Mason comes out of nowhere and snags a nomination! I think voters will want to give a reward to that nice young man. It seems like he might never act again, so I could see them thanking him basically for showing up—every year for 11 years.

Who are your Best Actresses?

Harris: I feel pretty confident about this category:

Reese Witherspoon, Wild
Julianne Moore, Still Alice
Felicity Jones, The Theory of Everything
Rosamund Pike, Gone Girl
Marion Cotillard,
Two Days, One Night

The only wild card I see here is Cotillard. I say The Theory of Everything is going to rack up awards in nearly every major category, including this one.

Kois: You exclude Jennifer Aniston? All her campaigning (and David Ehrlich’s rage) is for naught?

Harris: As much as I’m sure the academy would love to say they nominated a Friends alum for “her Monster,” yeah, I say she doesn’t make the cut.

Kois: I also think Cotillard sneaks in, but I think she does it at Felicity Jones’ expense:

Jennifer Aniston, Cake
Marion Cotillard, Two Days, One Night
Julianne Moore, Still Alice
Rosamund Pike, Gone Girl
Reese Witherspoon, Wild

Harris: If you’re right, I smell a vehement Ehrlich follow-up post coming soon …

Kois: So you really think Theory of Everything is going to be huge? I guess I better watch the damn thing.

Harris: It’s got everything Oscar voters could possibly love: A vast physical transformation, a familiar story of overcoming adversity, a difficult romance, the triumph of brilliance.

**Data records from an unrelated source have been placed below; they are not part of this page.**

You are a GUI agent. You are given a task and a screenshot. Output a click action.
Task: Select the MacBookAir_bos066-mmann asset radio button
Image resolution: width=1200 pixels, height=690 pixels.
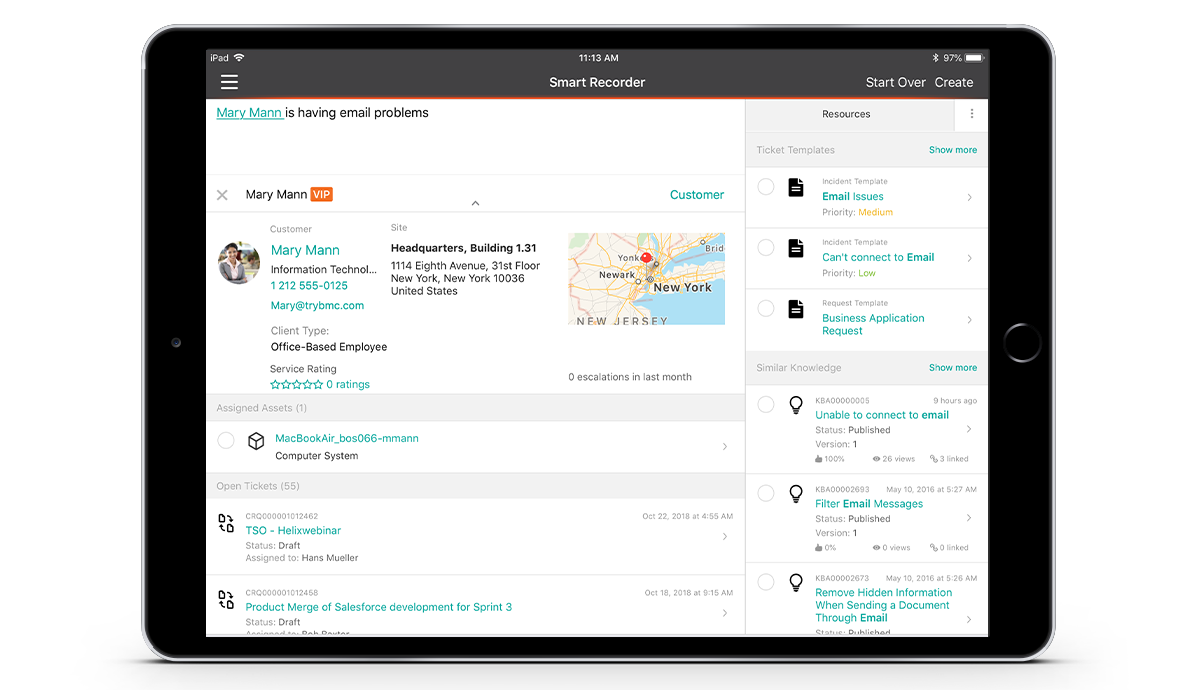(226, 441)
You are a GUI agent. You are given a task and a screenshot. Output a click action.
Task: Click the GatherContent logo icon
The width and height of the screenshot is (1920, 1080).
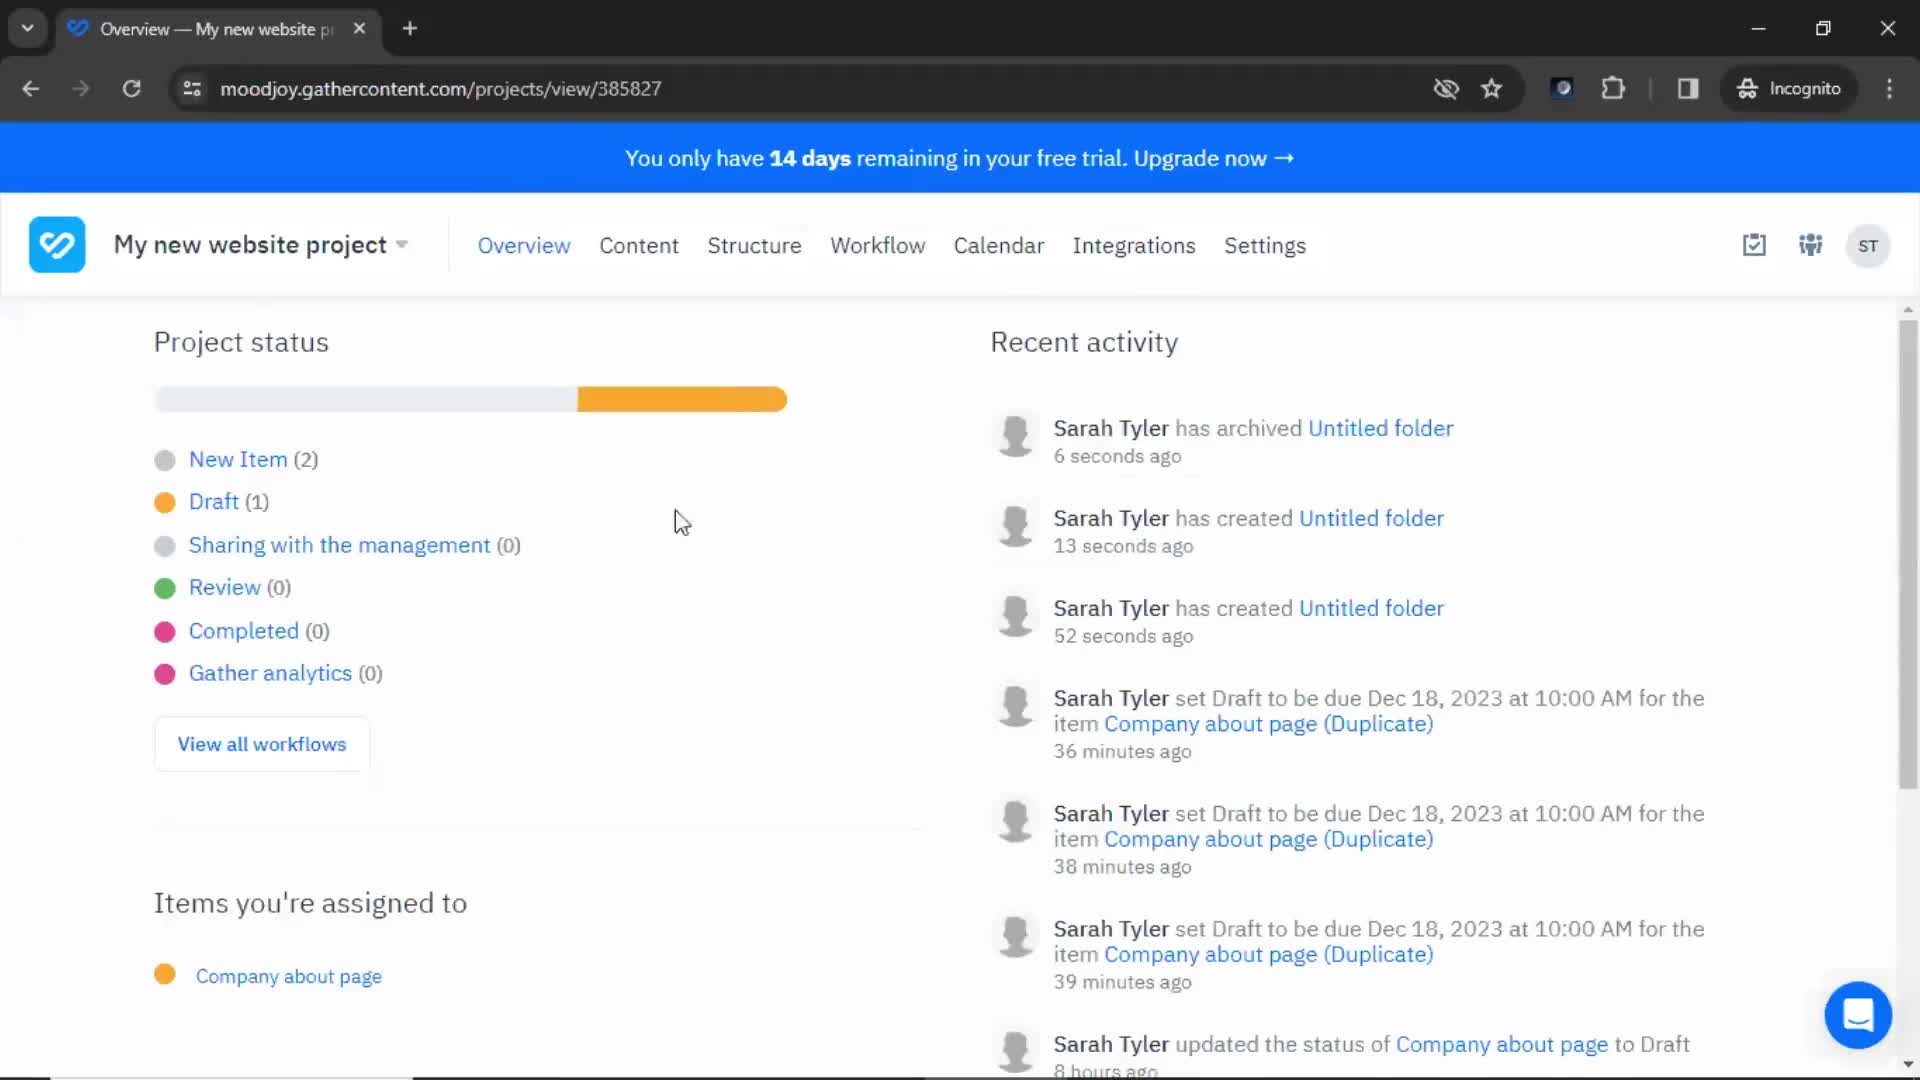[x=57, y=244]
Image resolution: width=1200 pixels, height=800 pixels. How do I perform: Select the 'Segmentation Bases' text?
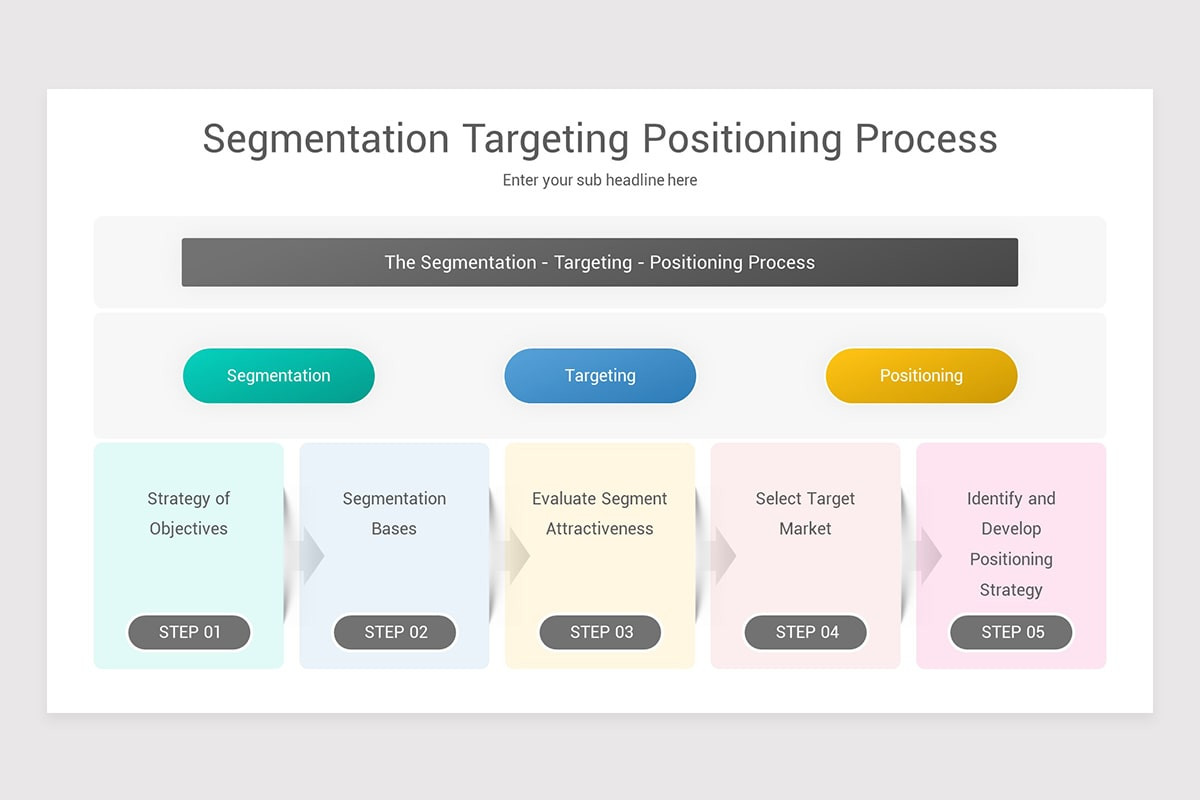point(394,514)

Kois: Last question: What’s your dark horse? If there’s a movie that catches us all by surprise—an Amour—what do you think it is?

Harris: Either Unbroken or Into the Woods.

Kois: I have two: A good dark horse, representing the ways the academy sometimes pleasantly surprises us, and a bad dark horse, representing the ways the academy sometimes unpleasantly confirms our suspicions.

Good dark horse: Mr. Turner. Biopic, richly rewarded lead performance, academy-beloved writer/director. What if it grabbed Actor, Director, Picture, and Screenplay? Man, that would be great.

Bad dark horse: American Sniper, for most of the same reasons.

Harris: I would not be surprised if Eastwood at least grabbed Best Director. (He was just nominated for the DGA Award.)

Kois: OK, we’re on the record! See you on Thursday so we can break down how delighted we are at Chadwick Boseman’s shocking nomination.

Harris: If you need me, I’ll be playing “Get on the Good Foot” on loop from now until then, for, uh, good luck.